"Borderchild"

Madeline Bassnett

Madeline Bassnett is the author of the poetry collection Under the Gamma Camera (Gaspereau, 2019) and two chapbooks: Pilgrimage and Elegies. She is on the board of the Poetry London reading series and teaches English and Creative Writing at Western University.

“‘Borderchild’ responds to the works of three migration photographers. Nilüfer Demir’s 2015 photograph of three-year-old Alan Kurdi was one of the first images to really bring home (for North Americans) the plight of Syrian, other Middle Eastern, and North African refugees. Demir’s work also gave me a starting place to think about the vulnerability of child migrants and the ramifications for their parents, other adults, and us as viewers / readers of the migration crises. In bringing together the border zone of Syria and Turkey with that of Canada and the US (through work by Ian Willms) and Mexico and the US (through work by Richard Misrach), ‘Borderchild’ attempts to break down the walls that prevent us from seeing and thinking—and caring—globally.”

           i.

     Too big for the body the cradle of his arms, boy’s head
     limp on his breast, light as a shell is light, occupant
     levered from roundels and whorls bereft of substance.
     A sodden red shirt, child nestled on the sand like a snail.
     The bruised dampness of his cheek. That tall man
     lifting the child. Does he carry him as a son or a thing
     that must be moved. He thinks of him still.
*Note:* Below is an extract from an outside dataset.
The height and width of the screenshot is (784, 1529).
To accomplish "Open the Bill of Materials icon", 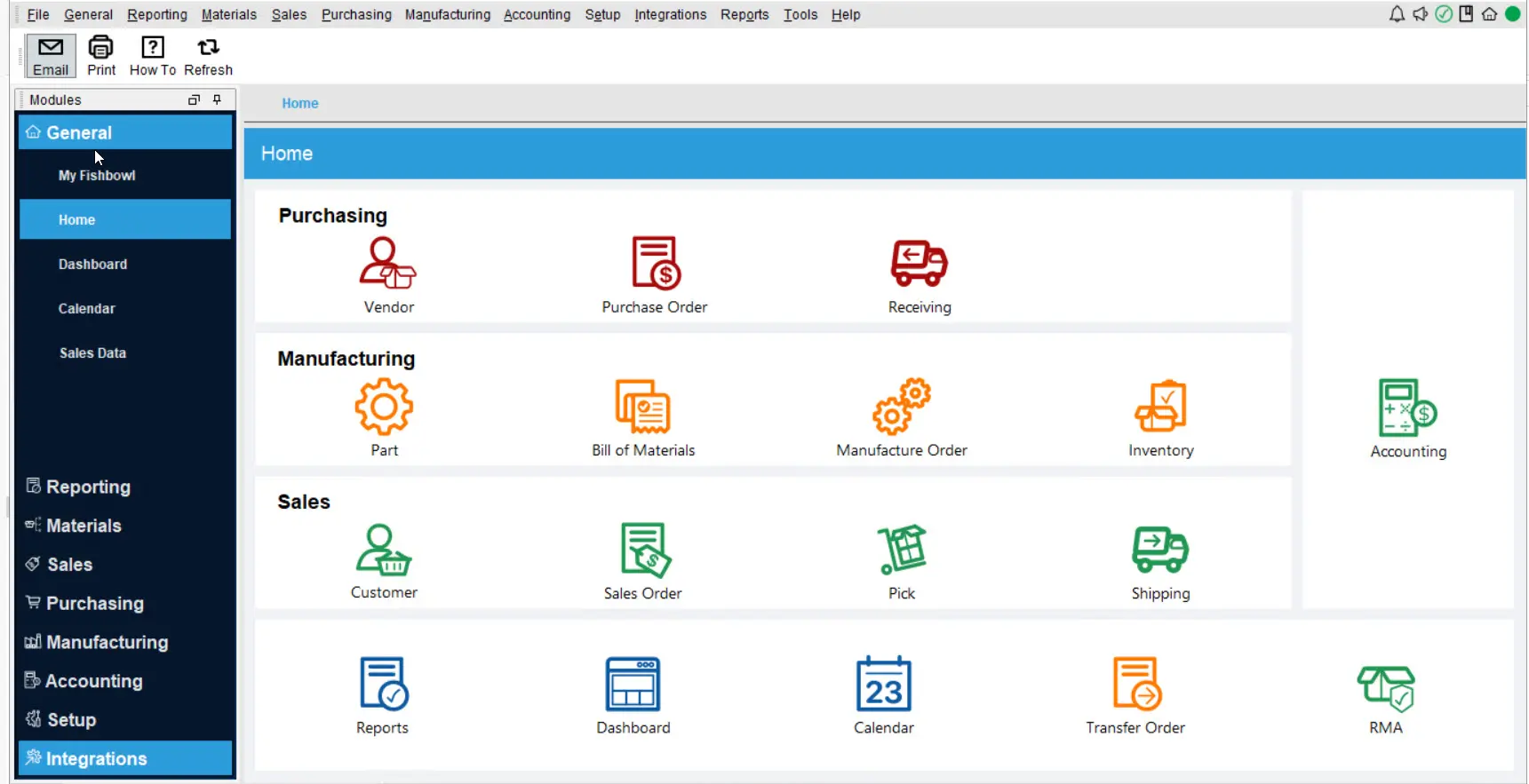I will pyautogui.click(x=642, y=407).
Wakes
     with a weight in his arms, the smell of sea
     clogging his throat, bedsheets cuffing his ankles.
     His sleeping children, limbs loose in the heat, he
     can’t stop checking. The lungs’ brave pockets fighting
     even that liquid Goliath flooding the bronchial tree.
     The clammy cold in his chest that won’t. The boy’s
     moulder filling. He bends, he is bending
     always his arms doing what is natural, picking
     up this soft wet child.

 

           ii.

     Convex bowl of snow-bellied cloud, crow-
     punctured, wolf-punctured, sour milk of dawn.
     Rolling flatline everywhere at once. The faint stick
     as the eyelashes freeze. Lifting the child from the snow
     waist high, doll falling into footprints, its unblinking
     silence. Her cry. He counts the steps, each one
     crumbling, counts himself into numbness. Into must.
     Into forward, the blind animal of it seizing his limbs,
     the rise and fall, hold and clutch, all this so far
     from the heart’s febrile furnace. The child heavy
     in his arms, he could tuck her into the cold
     warmth folding around his knees, that open
     unharried light, its veil slipped across
     their wet unseeing. Still, her shudder
     winging deep its red breath down his spine.

 

          iii.

     Shore-slope into sea, desert heaving mountain,
     the steel serpent’s ridged back slicing parched
     verdance. A tight cross-hatch of metal woven
     string-game into grids pressed against the girl’s
     body stamped into centimetre segments. Her
     whole shape ghosting the grey rods trying
     to cross her out. The floral fabric of her dress,
     her brown arms, dark eye caverning. Desert
     fans behind her, etched with footfall, memory
     spirited by sunlight. Miles juddering against
     her skin like barrels of water. The blank deer
     of longing hides in her iris, fragile
     and fleeting.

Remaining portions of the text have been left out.